また米投資会社でも同様にロシアからの供給不足を補うことは困難であり、年末までの200㌦に達する軌道の想定を示した。

  遂に200㌦・300㌦という価格が囁かれ始めた。

そしてその原油価格上昇の上限を意味するものとして、レーショニング発生を指摘。

レーショニングとは、あるものの価格高騰により、消費者側が値段が高いために需要が減退することを意味し、そのラインが200㌦(300㌦)となれば需要は減退し、いわゆるロシアからの供給不足との需給調整が図られるとの見方である。

    

  石油・ガス・電力と既に国内でもレーショニングは発生しているのかもしれない。

資源のない日本においては、このエネルギー高騰長期化は消費の節約・減退を急速化させる要因となり、延いては国内エネルギーの安定供給網にも影響が出てこよう。

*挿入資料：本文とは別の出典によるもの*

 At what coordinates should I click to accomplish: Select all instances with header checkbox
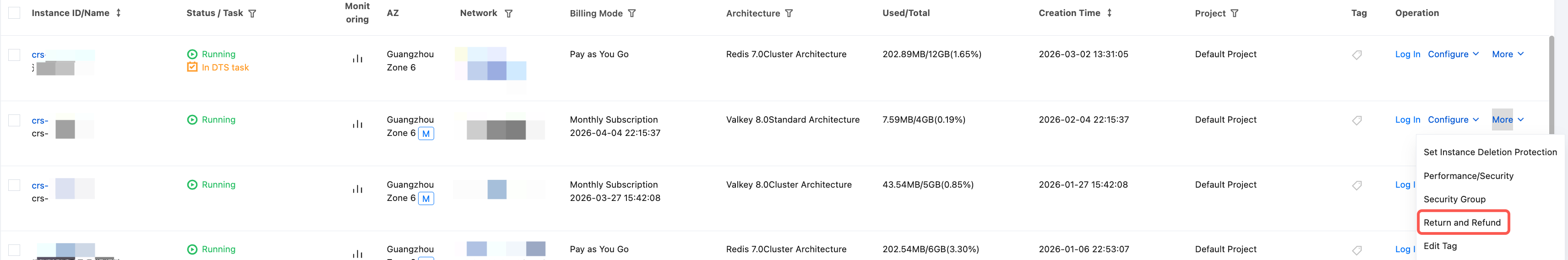[14, 13]
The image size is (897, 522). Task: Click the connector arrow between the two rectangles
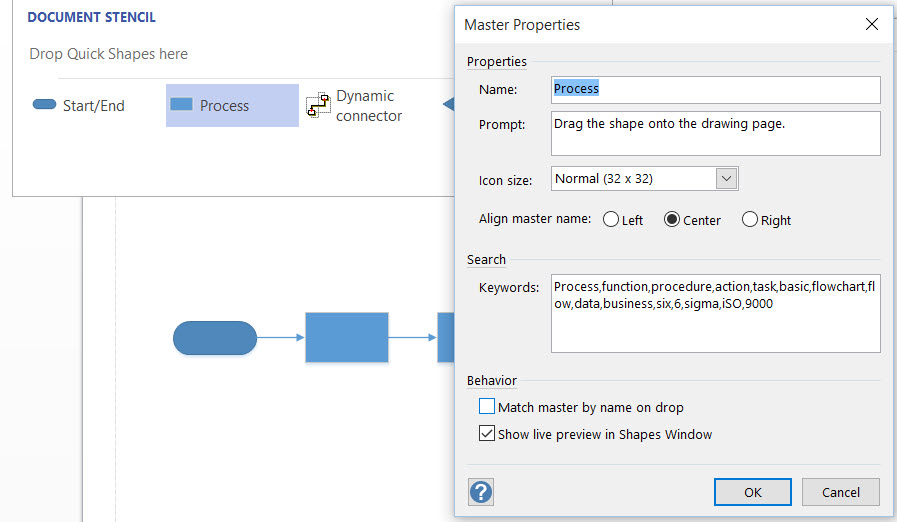pyautogui.click(x=413, y=337)
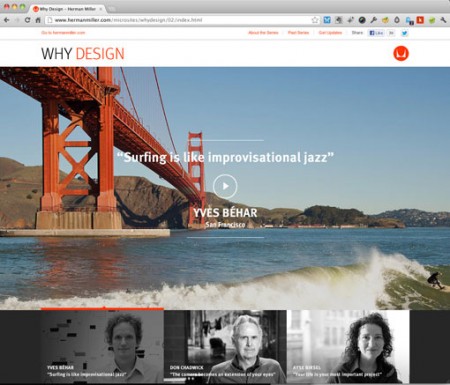The image size is (450, 385).
Task: Select the Yves Béhar thumbnail
Action: 102,346
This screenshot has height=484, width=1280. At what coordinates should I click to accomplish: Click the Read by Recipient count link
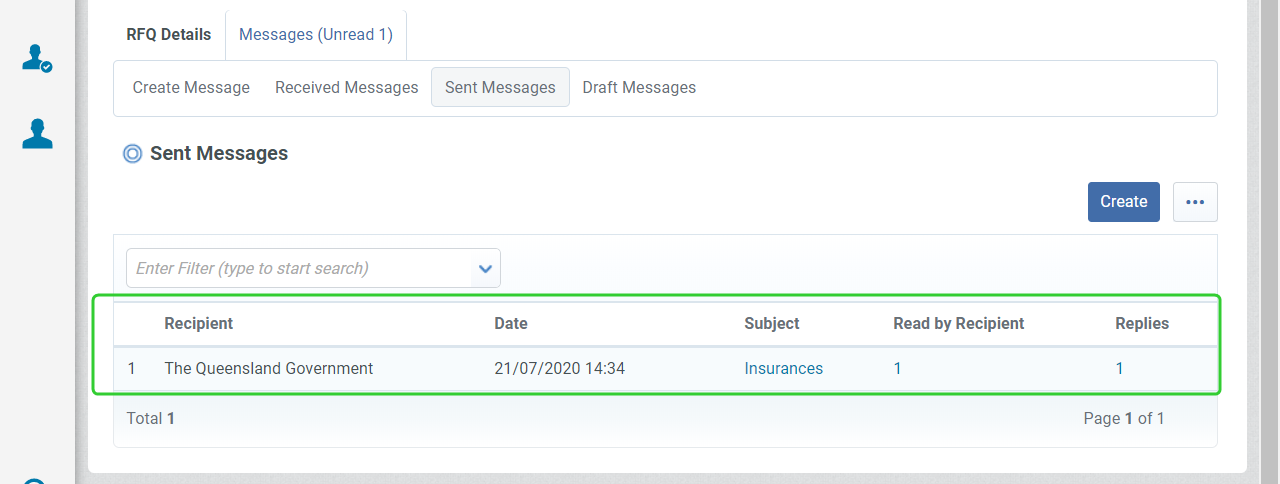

我々、生活に欠かせないエネルギー供給者として脱炭素社会への取組みと共に、強靭な安定供給体制構築を更に推し進め、この大きな変化の波を乗り越えていかねばならない。

  さて私事で恐縮ですが4/1付人事異動を拝命し、本稿タイトル通り、今回が「誠の相場観」の最終回となります。

LPGの価格構成要素であるCPが原油価格と非常に緊密に連動する特性から主に原油価格変動を中心に、その変動の背景や今後の短・中長期予測など、短い間ではございましたが、不定期ながら好き勝手書かせて頂いたこの「誠の相場観」をご拝読賜りまして、本当に有難うございました。